Der "Spiegel" berichtet, dass die Satire-Nummer am Karfreitag im Netz empörte Reaktionen ausgelöst hat. So schreibe der Journalist Malcolm Ohanwe schreibe, er sei "fassungslos": "Bevor im Bayerischen Fernsehen ein Schwarzer Mann eine Sendung moderiert, malt sich die Redaktion lieber Schwarz an und verarscht afrikanische Staaten. Muss man das verstehen?"

Der Marburger SPD-Politiker Liban Farah sagte, er wünsche sich, mal eine Sendung des öffentlich-rechtlichen Fernsehens zu sehen, "ohne Angst zu haben, dass meine Vorfahren und ich rassistisch beleidigt werden". Die Rapperin Lady Bitch Ray fragte ebenfalls auf Twitter, ob das Fernsehen es "nie lerne" und "Blackfacing-Bullshit" weiterhin ausstrahle.
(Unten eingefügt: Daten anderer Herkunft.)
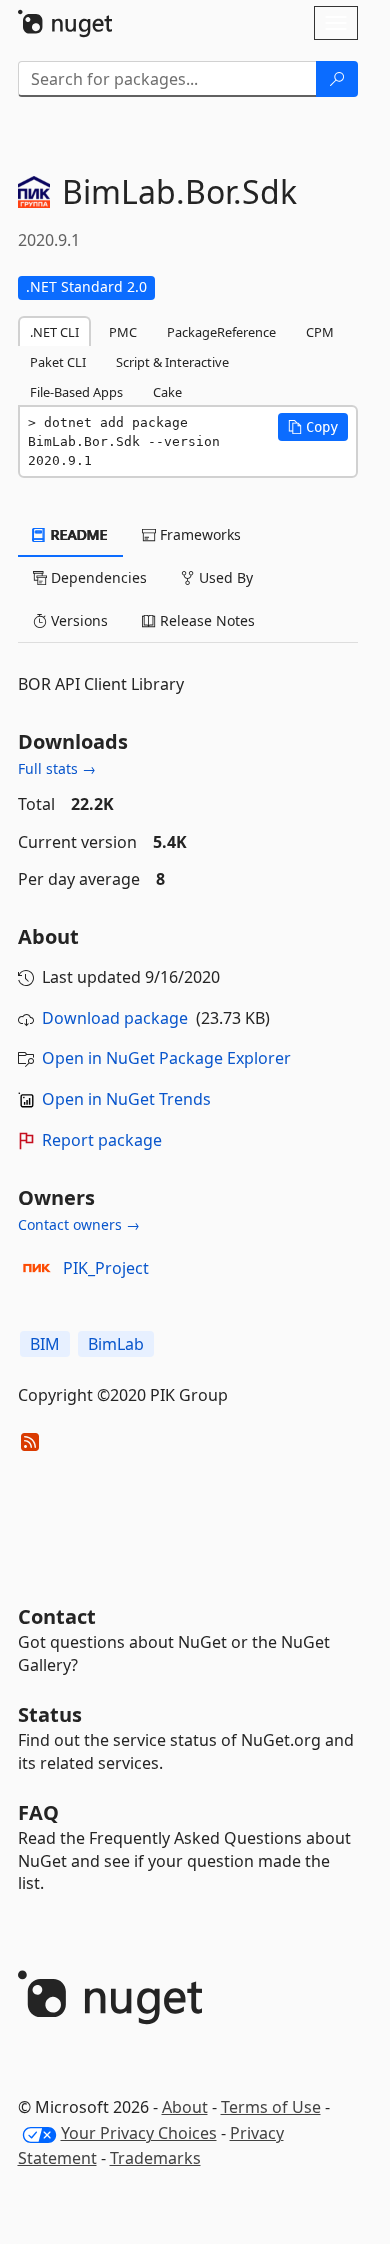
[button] (313, 427)
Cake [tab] (167, 392)
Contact (57, 1616)
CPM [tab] (320, 332)
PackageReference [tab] (221, 332)
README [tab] (77, 534)
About (185, 2107)
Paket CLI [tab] (58, 362)
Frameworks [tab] (198, 534)
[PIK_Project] (37, 1268)
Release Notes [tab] (205, 620)
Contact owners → (79, 1224)
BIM (45, 1344)
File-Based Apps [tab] (76, 392)
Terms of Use (271, 2107)
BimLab (116, 1344)
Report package (102, 1140)
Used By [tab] (224, 577)
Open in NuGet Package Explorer (166, 1058)
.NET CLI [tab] (54, 332)
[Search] (337, 79)
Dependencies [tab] (97, 577)
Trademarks (155, 2158)
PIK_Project (106, 1268)
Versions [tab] (77, 620)
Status (50, 1714)
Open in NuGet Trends (126, 1099)
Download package (115, 1018)
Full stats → (57, 768)
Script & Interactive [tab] (172, 362)
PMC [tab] (123, 332)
BR und Schleich verteidigen sich

Eine Sprecherin des BR teilte mit, die Diskussionen zum Thema "Blackfacing" und der damit verbundenen Problematik seien der Redaktion bewusst gewesen und im Vorfeld der Sendung intensiv mit Helmut Schleich diskutiert worden. „In einem Satireformat muss dem Künstler aber auch ein bestimmter Freiraum für satirische Überhöhungen zugebilligt werden. Die künstlerische Freiheit ist ein hohes Gut, lotet aber manchmal auch Grenzen aus.“

Weiter teilte der BR mit: Die Kunstfigur Maxwell Strauß sei ausdrücklich eine Karikatur von Franz Josef Strauß und sei als solche nicht losgelöst vom Text zu beurteilen: Inhalt des Beitrages sei das autoritäre Machtverständnis der Kunstfigur Maxwell Strauß.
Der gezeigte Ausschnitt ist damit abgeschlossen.